*Exercise aim*. Every entry below must be copied exactly, with nothing left out.

*Material shown*.
::::::::::

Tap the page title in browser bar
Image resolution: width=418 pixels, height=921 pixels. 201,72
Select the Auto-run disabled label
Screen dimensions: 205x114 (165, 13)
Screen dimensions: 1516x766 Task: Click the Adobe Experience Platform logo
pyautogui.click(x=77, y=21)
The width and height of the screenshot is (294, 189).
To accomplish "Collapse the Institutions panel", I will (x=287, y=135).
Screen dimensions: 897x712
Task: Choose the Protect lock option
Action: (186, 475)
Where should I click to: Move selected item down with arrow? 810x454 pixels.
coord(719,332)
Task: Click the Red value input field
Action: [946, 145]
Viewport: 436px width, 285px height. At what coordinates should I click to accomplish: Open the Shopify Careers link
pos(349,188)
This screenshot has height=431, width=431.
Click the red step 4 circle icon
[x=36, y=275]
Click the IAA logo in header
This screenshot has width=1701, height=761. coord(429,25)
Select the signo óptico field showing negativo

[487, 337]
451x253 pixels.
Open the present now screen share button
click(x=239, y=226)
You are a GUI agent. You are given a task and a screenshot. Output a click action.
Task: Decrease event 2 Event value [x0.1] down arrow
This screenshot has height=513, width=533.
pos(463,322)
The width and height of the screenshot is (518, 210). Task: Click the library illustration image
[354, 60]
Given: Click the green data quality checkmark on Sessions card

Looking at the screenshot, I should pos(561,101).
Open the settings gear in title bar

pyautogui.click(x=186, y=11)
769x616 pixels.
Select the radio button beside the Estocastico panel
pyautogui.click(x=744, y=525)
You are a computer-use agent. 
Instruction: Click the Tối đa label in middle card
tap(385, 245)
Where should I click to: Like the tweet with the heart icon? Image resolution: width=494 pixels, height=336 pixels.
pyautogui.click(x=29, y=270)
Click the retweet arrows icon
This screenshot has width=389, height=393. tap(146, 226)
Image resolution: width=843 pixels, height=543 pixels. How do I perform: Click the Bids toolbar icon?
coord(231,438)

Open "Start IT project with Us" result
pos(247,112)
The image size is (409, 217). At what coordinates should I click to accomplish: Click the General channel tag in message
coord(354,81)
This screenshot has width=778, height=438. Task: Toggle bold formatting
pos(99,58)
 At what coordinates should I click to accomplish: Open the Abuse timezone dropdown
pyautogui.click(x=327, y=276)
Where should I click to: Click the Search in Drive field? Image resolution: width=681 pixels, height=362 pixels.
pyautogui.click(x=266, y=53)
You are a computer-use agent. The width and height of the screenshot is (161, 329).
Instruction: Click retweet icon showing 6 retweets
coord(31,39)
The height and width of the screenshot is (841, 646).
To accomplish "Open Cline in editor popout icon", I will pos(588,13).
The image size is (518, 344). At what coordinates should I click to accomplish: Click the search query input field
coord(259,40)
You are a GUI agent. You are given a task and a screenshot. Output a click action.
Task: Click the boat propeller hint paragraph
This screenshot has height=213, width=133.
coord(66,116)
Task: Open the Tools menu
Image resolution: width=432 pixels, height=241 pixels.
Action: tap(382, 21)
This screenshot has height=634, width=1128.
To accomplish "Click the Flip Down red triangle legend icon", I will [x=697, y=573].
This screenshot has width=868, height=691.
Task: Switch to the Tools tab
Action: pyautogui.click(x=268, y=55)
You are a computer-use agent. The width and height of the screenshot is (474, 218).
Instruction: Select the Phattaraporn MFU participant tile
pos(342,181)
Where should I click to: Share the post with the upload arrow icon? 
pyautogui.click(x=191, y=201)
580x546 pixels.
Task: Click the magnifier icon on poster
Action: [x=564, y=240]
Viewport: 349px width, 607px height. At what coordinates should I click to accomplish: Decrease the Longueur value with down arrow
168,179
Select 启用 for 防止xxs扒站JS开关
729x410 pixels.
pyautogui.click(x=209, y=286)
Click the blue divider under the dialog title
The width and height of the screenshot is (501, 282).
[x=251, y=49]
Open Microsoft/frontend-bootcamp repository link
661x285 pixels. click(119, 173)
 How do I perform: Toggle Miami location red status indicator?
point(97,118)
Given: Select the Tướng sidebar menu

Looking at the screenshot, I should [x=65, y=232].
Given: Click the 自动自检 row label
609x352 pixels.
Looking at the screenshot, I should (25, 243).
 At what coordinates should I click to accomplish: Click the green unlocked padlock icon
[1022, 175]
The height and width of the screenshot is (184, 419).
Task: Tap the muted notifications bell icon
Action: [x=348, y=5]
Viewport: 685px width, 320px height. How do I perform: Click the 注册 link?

::::::::::

*Answer below*.
Tap the page title in browser bar
Image resolution: width=418 pixels, height=921 pixels. 201,72
Select the Auto-run disabled label
Screen dimensions: 205x114 (165, 13)
Screen dimensions: 1516x766 Task: Click the Adobe Experience Platform logo
pyautogui.click(x=77, y=21)
The width and height of the screenshot is (294, 189).
To accomplish "Collapse the Institutions panel", I will (x=287, y=135).
Screen dimensions: 897x712
Task: Choose the Protect lock option
Action: (186, 475)
Where should I click to: Move selected item down with arrow? 810x454 pixels.
coord(719,332)
Task: Click the Red value input field
Action: [946, 145]
Viewport: 436px width, 285px height. At what coordinates should I click to accomplish: Open the Shopify Careers link
pos(349,188)
This screenshot has height=431, width=431.
Click the red step 4 circle icon
[x=36, y=275]
Click the IAA logo in header
This screenshot has width=1701, height=761. coord(429,25)
Select the signo óptico field showing negativo

[487, 337]
451x253 pixels.
Open the present now screen share button
click(x=239, y=226)
You are a GUI agent. You are given a task and a screenshot. Output a click action.
Task: Decrease event 2 Event value [x0.1] down arrow
This screenshot has height=513, width=533.
pos(463,322)
The width and height of the screenshot is (518, 210). Task: Click the library illustration image
[354, 60]
Given: Click the green data quality checkmark on Sessions card

Looking at the screenshot, I should pos(561,101).
Open the settings gear in title bar

pyautogui.click(x=186, y=11)
769x616 pixels.
Select the radio button beside the Estocastico panel
pyautogui.click(x=744, y=525)
You are a computer-use agent. 
Instruction: Click the Tối đa label in middle card
tap(385, 245)
Where should I click to: Like the tweet with the heart icon? Image resolution: width=494 pixels, height=336 pixels.
pyautogui.click(x=29, y=270)
Click the retweet arrows icon
This screenshot has width=389, height=393. tap(146, 226)
Image resolution: width=843 pixels, height=543 pixels. How do I perform: Click the Bids toolbar icon?
coord(231,438)

Open "Start IT project with Us" result
pos(247,112)
The image size is (409, 217). At what coordinates should I click to accomplish: Click the General channel tag in message
coord(354,81)
This screenshot has width=778, height=438. Task: Toggle bold formatting
pos(99,58)
 At what coordinates should I click to accomplish: Open the Abuse timezone dropdown
pyautogui.click(x=327, y=276)
Where should I click to: Click the Search in Drive field? Image resolution: width=681 pixels, height=362 pixels.
pyautogui.click(x=266, y=53)
You are a computer-use agent. The width and height of the screenshot is (161, 329).
Instruction: Click retweet icon showing 6 retweets
coord(31,39)
The height and width of the screenshot is (841, 646).
To accomplish "Open Cline in editor popout icon", I will pos(588,13).
The image size is (518, 344). At what coordinates should I click to accomplish: Click the search query input field
coord(259,40)
You are a GUI agent. You are given a task and a screenshot. Output a click action.
Task: Click the boat propeller hint paragraph
This screenshot has height=213, width=133.
coord(66,116)
Task: Open the Tools menu
Image resolution: width=432 pixels, height=241 pixels.
Action: tap(382, 21)
This screenshot has height=634, width=1128.
To accomplish "Click the Flip Down red triangle legend icon", I will [x=697, y=573].
This screenshot has width=868, height=691.
Task: Switch to the Tools tab
Action: pyautogui.click(x=268, y=55)
You are a computer-use agent. The width and height of the screenshot is (474, 218).
Instruction: Select the Phattaraporn MFU participant tile
pos(342,181)
Where should I click to: Share the post with the upload arrow icon? 
pyautogui.click(x=191, y=201)
580x546 pixels.
Task: Click the magnifier icon on poster
Action: [x=564, y=240]
Viewport: 349px width, 607px height. At what coordinates should I click to accomplish: Decrease the Longueur value with down arrow
168,179
Select 启用 for 防止xxs扒站JS开关
729x410 pixels.
pyautogui.click(x=209, y=286)
Click the blue divider under the dialog title
The width and height of the screenshot is (501, 282).
[x=251, y=49]
Open Microsoft/frontend-bootcamp repository link
661x285 pixels. click(119, 173)
 How do I perform: Toggle Miami location red status indicator?
point(97,118)
Given: Select the Tướng sidebar menu

Looking at the screenshot, I should [x=65, y=232].
Given: Click the 自动自检 row label
609x352 pixels.
Looking at the screenshot, I should (25, 243).
 At what coordinates should I click to accomplish: Click the green unlocked padlock icon
[1022, 175]
The height and width of the screenshot is (184, 419).
Task: Tap the muted notifications bell icon
Action: [x=348, y=5]
Viewport: 685px width, 320px height. How do I perform: Click the 注册 link?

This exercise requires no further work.